::: Source data
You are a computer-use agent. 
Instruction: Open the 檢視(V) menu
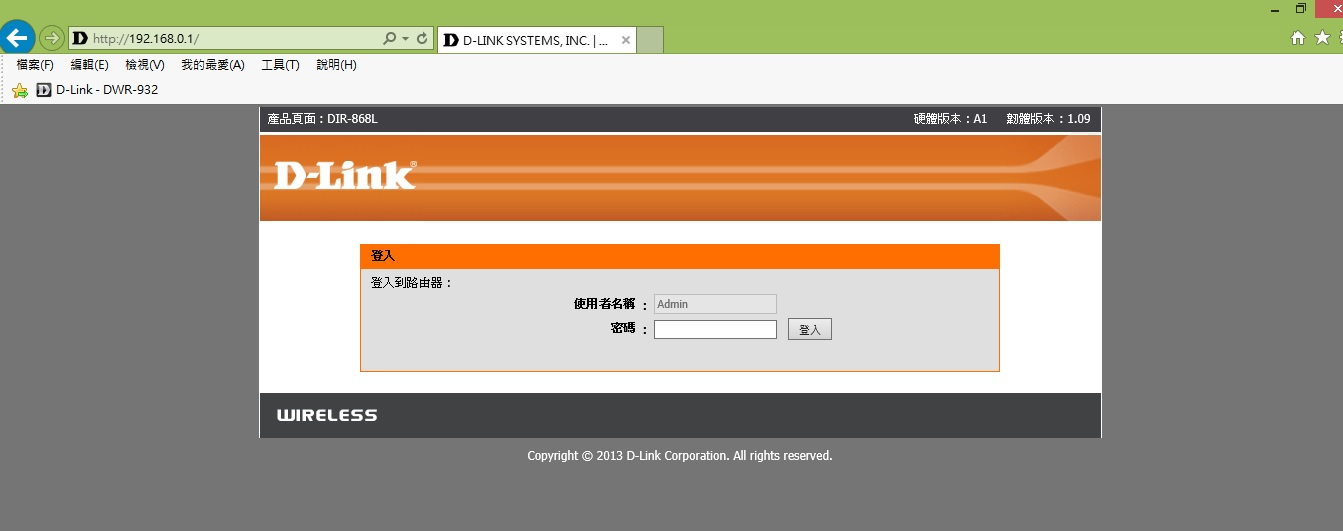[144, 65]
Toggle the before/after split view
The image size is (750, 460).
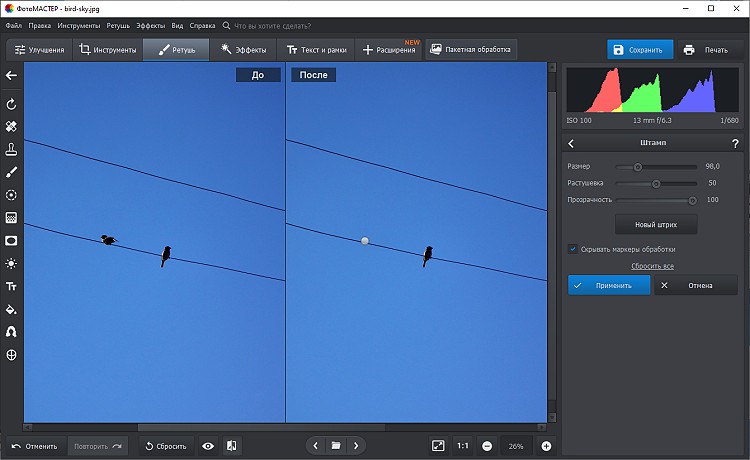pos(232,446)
::::::
• Task item: Leave every picture out, and transcribe the data above exactly as it reads.

• Solution for this problem:
You are a computer-use agent. 
Instruction: Open the 檢視(V) menu
[144, 65]
Toggle the before/after split view
The image size is (750, 460).
pos(232,446)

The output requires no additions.